Instructions to follow: Restate the records word for word. Include no pictures.

#####

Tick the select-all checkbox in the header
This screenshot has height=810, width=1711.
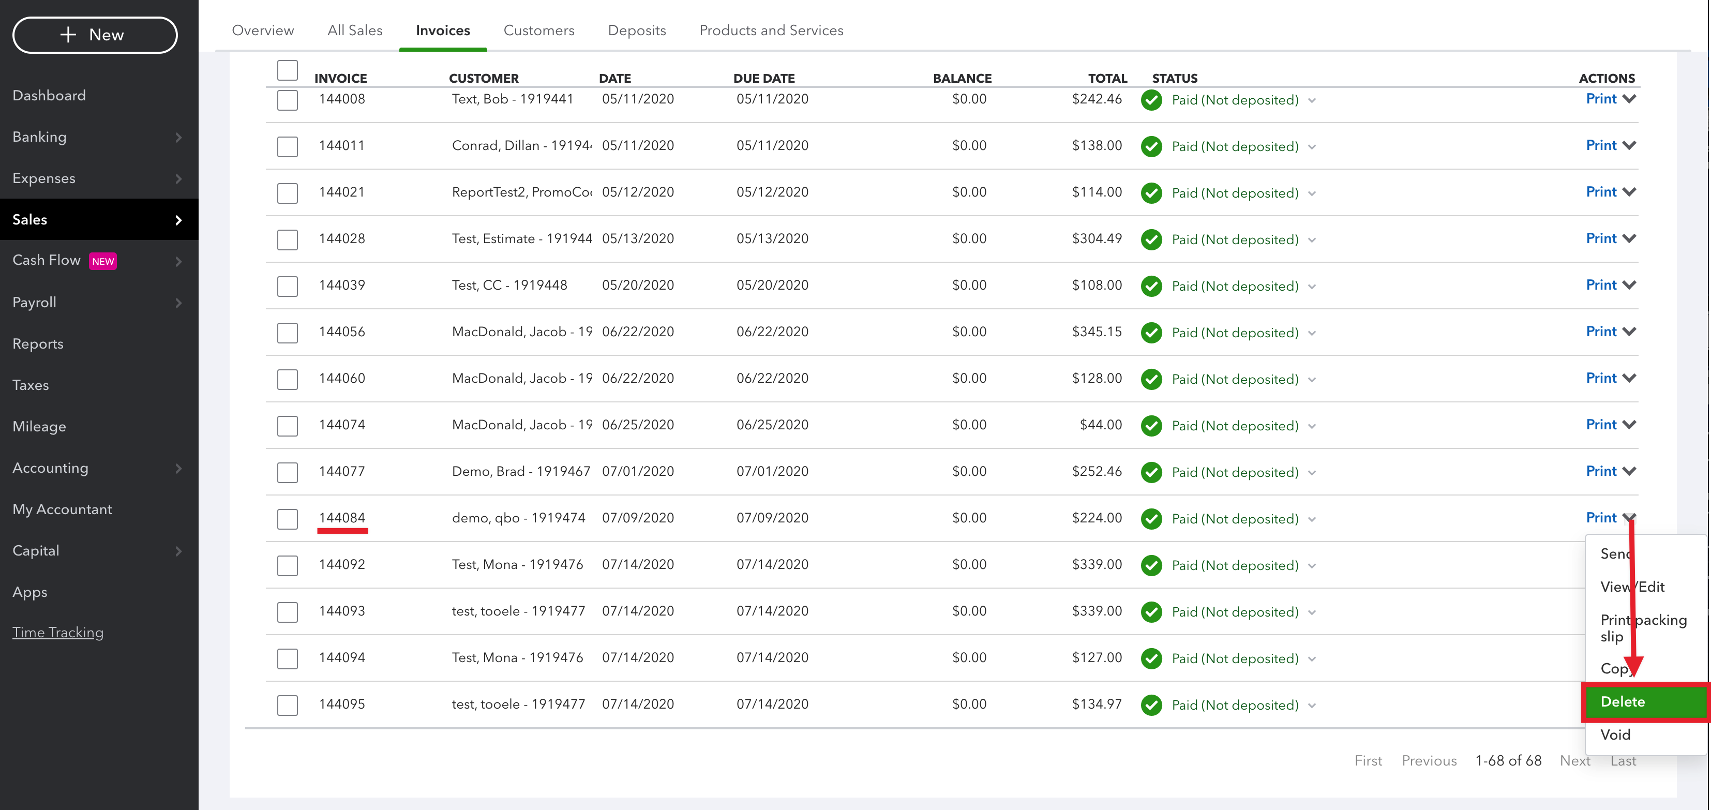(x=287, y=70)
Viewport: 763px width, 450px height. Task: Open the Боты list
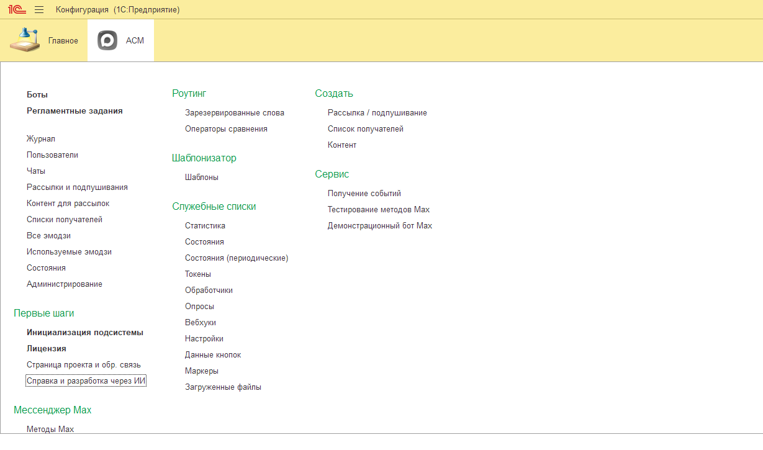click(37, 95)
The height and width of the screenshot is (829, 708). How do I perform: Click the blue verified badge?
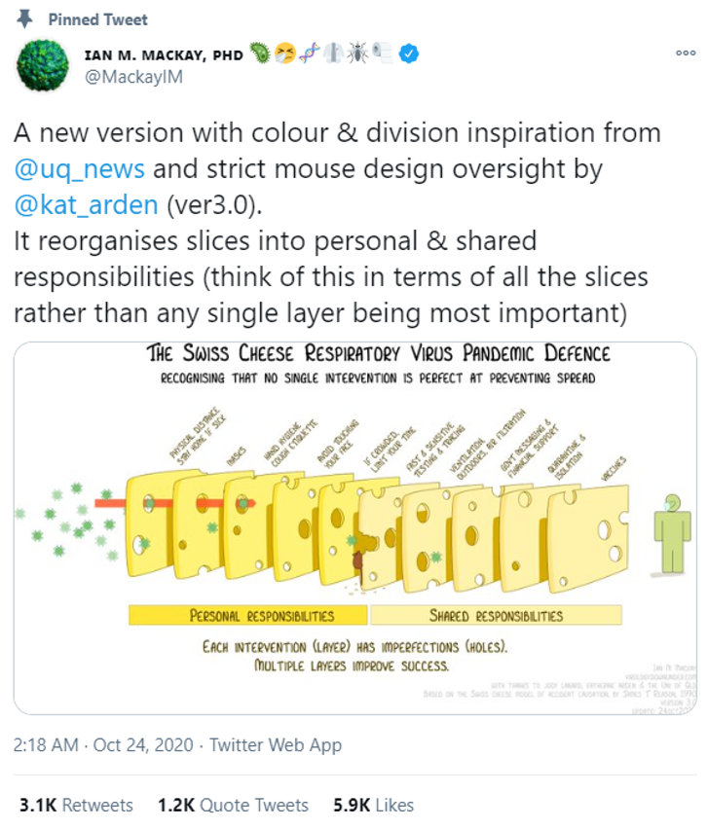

#####

Exercise response:
Tick the select-all checkbox in the header
This screenshot has height=810, width=1711.
(x=287, y=70)
Viewport: 763px width, 450px height. Task: Open the Боты list
click(37, 95)
The height and width of the screenshot is (829, 708). How do I perform: Click the blue verified badge?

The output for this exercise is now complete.